不動産・インフラ投資拡大へリート、PFI活性化目指す 内閣府 有識者会議を設置
住宅新報 2012年11月6日 号 1面

有識者会議の席上で、民間資金活用の重要性について語った前原経済財政政策担当大臣
内閣府は11月2日、リートなど不動産投資市場拡大とインフラ投資におけるPPP/PFI(今週のことば)ファンド市場拡大を目的に、「不動産・インフラ投資市場活性化方策に関する有識者会議」(座長・川口有一郎氏=早大院ファイナンス研究科教授)を開催した。

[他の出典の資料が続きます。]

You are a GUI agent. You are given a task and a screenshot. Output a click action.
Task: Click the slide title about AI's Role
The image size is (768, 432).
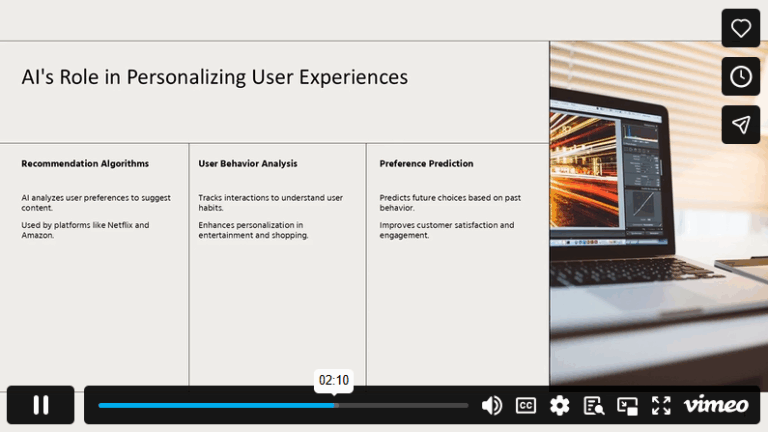click(x=214, y=77)
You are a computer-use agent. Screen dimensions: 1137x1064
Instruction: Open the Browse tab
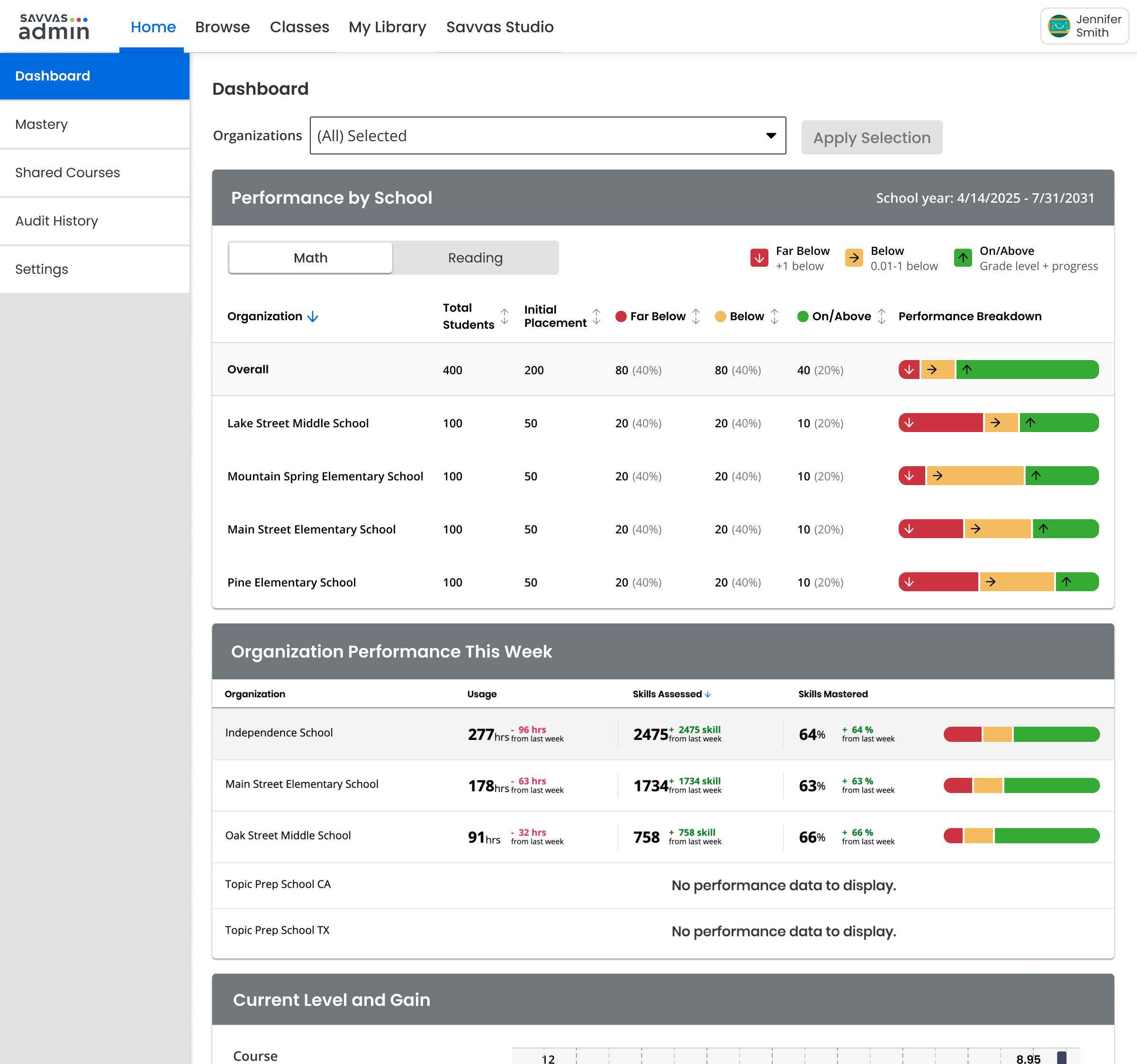click(x=222, y=27)
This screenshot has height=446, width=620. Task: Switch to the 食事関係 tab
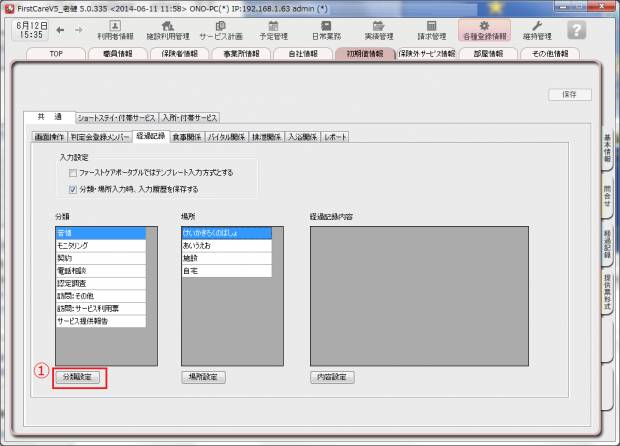pos(187,136)
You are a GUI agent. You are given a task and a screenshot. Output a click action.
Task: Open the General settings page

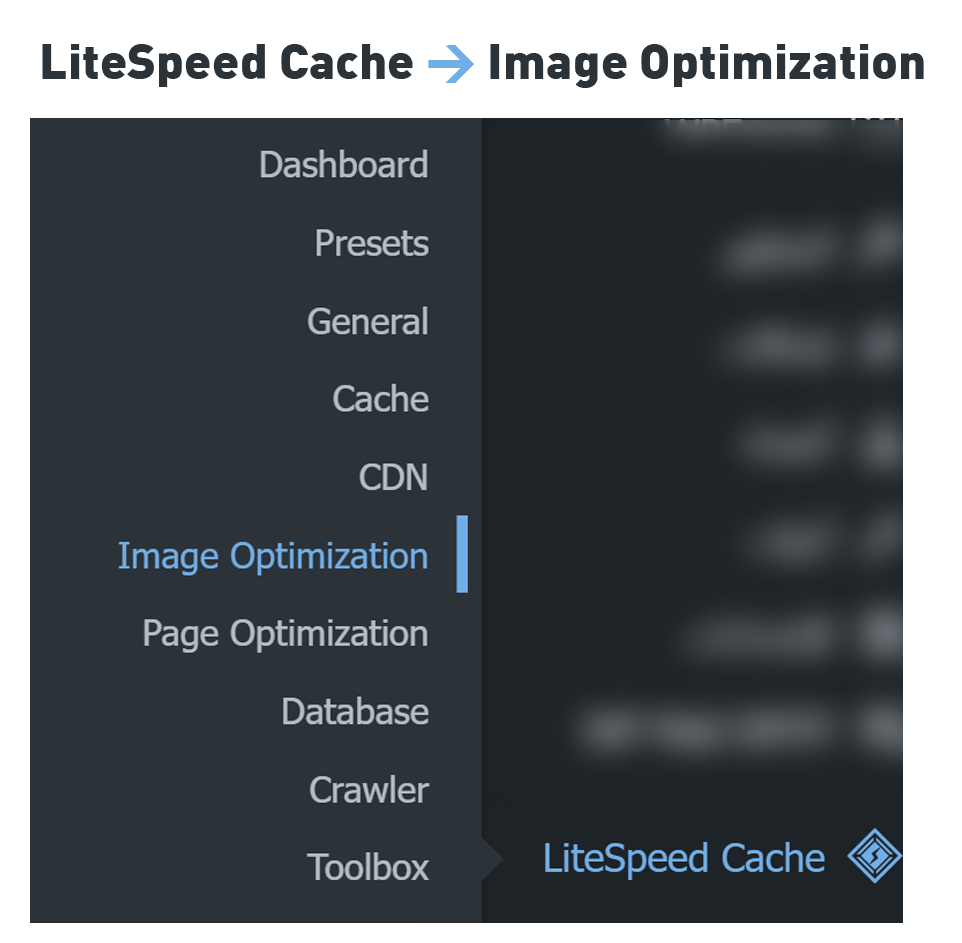367,321
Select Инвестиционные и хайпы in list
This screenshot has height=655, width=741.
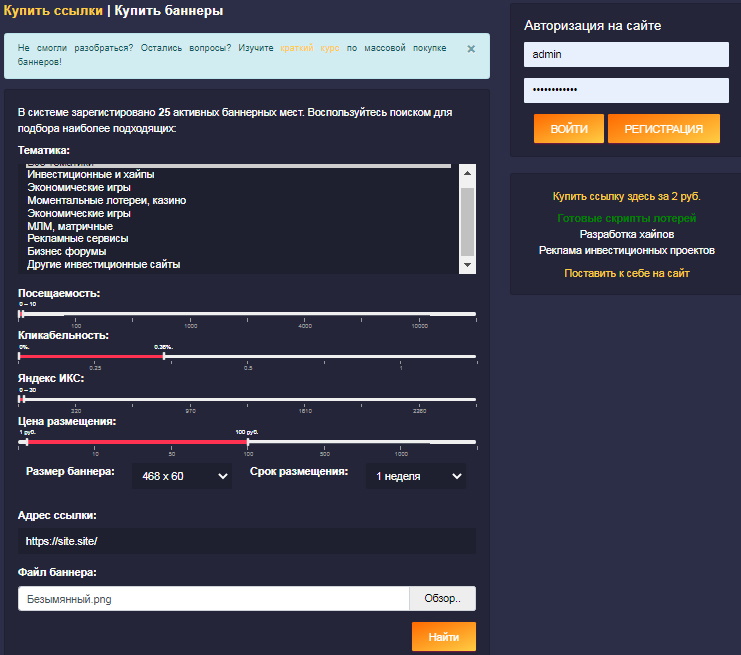pyautogui.click(x=91, y=175)
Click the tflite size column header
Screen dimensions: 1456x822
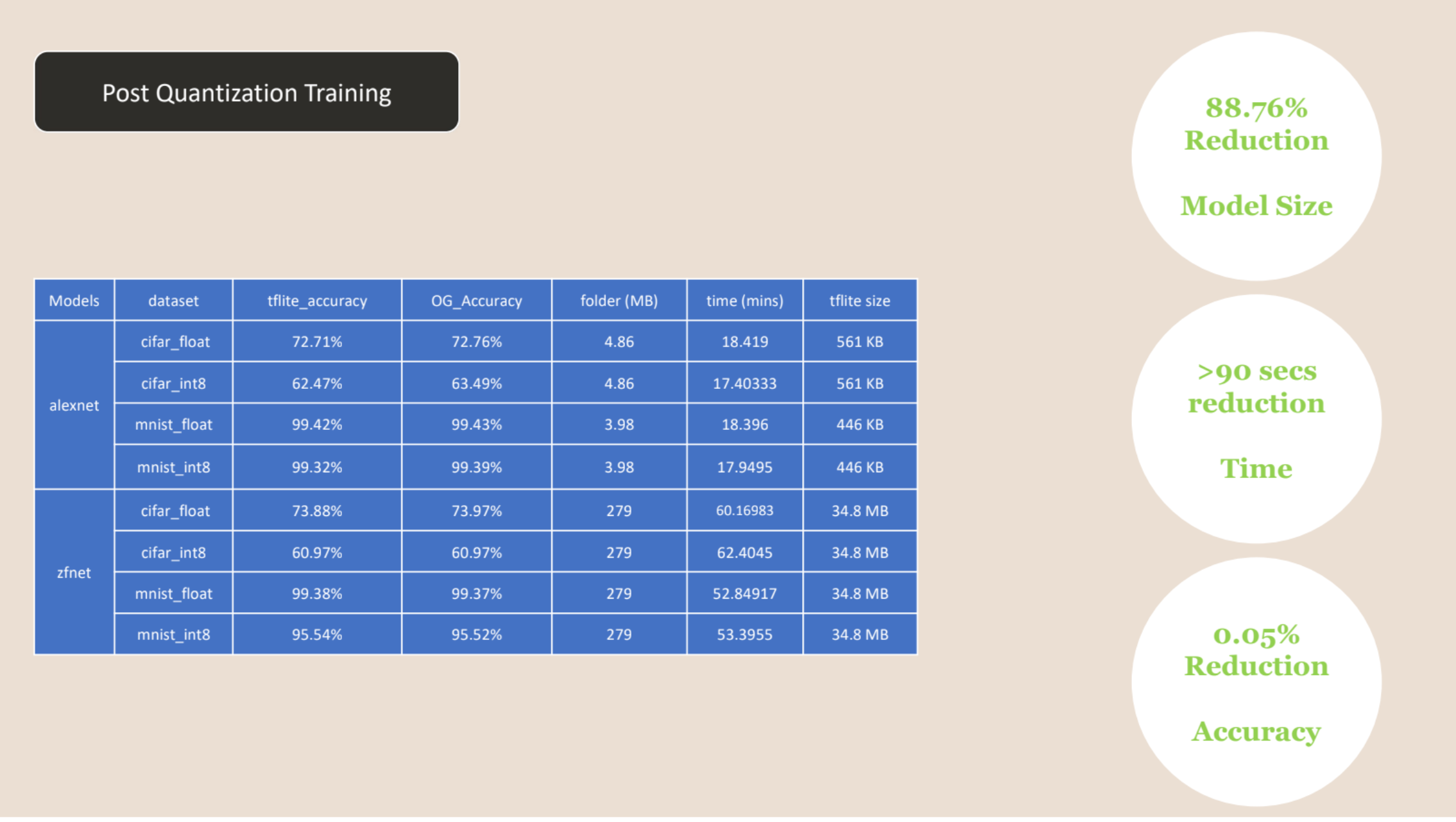pos(859,300)
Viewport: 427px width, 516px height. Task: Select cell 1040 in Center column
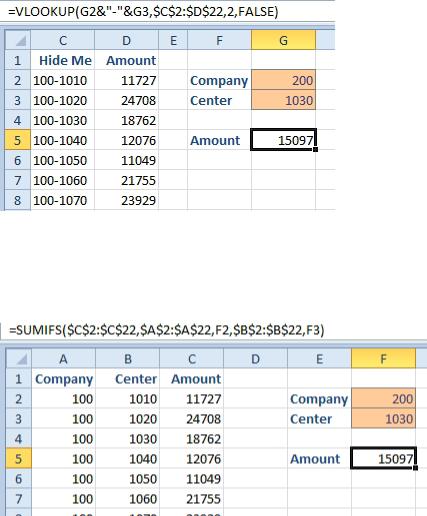127,459
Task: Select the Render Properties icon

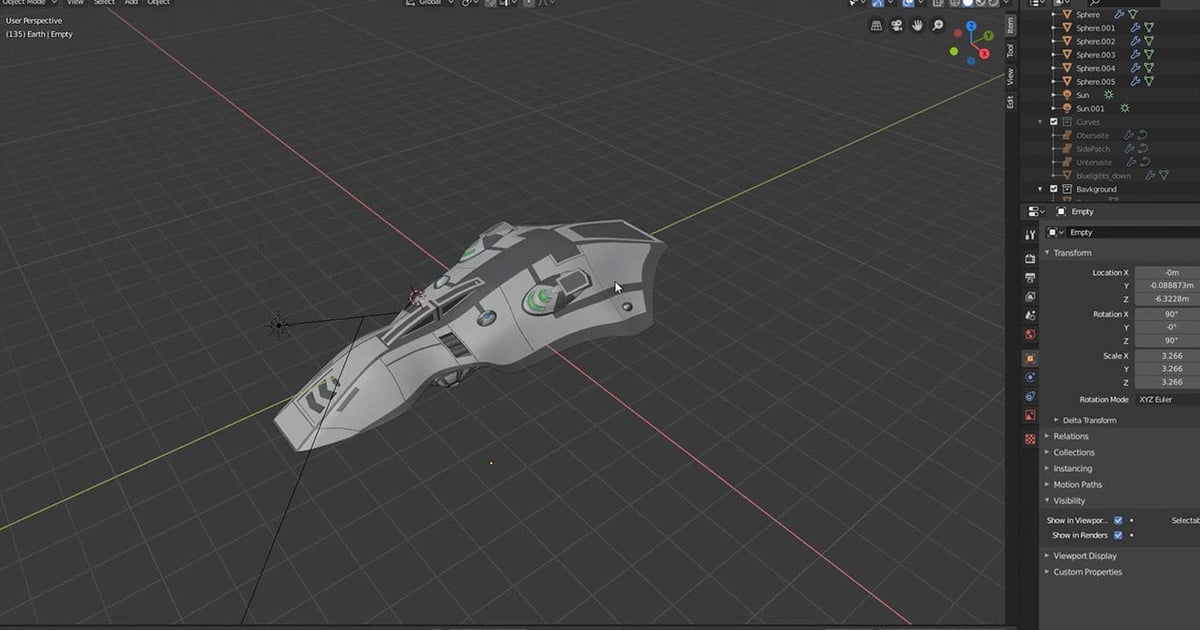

我が国の不動産は法人所有が約470兆円あり、うちJリートに組み込まれているのが約9兆円、社会資本が約730兆円で、うちPFIに活用されているものが約4.7兆円にとどまっている。 「日本再生戦略」では、今後のストック維持更新や良質なストック形成のために成長マネー供給の施策を盛り込んでいるが、不動産・インフラ関連事業の収益力を向上させることで、個人金融資産やグローバル資金にとって魅力的な投資対象として認識してもらうことも1つの方策だ。
そこで今回設置された有識者会議では、不動産・インフラ投資市場活性化に向け、「資金の循環を活発にさせるために緊急に実施すべき対策」「個人金融資産などを活用して市場全体のパイを拡大し、市場のダイナミズムを十全に発揮させるための包括的、イノベーティブな戦略」を検討する方針だ。今後数回の会合を重ね、年内に一定の結論を取りまとめるとしている。
初回会合に出席した前原誠司経済財政政策担当大臣は、「民間の資金・知恵を使ったインフラ整備やリート市場拡大の方策について、委員の皆さま方には意欲的に議論していただきたい」と熱い期待を示した。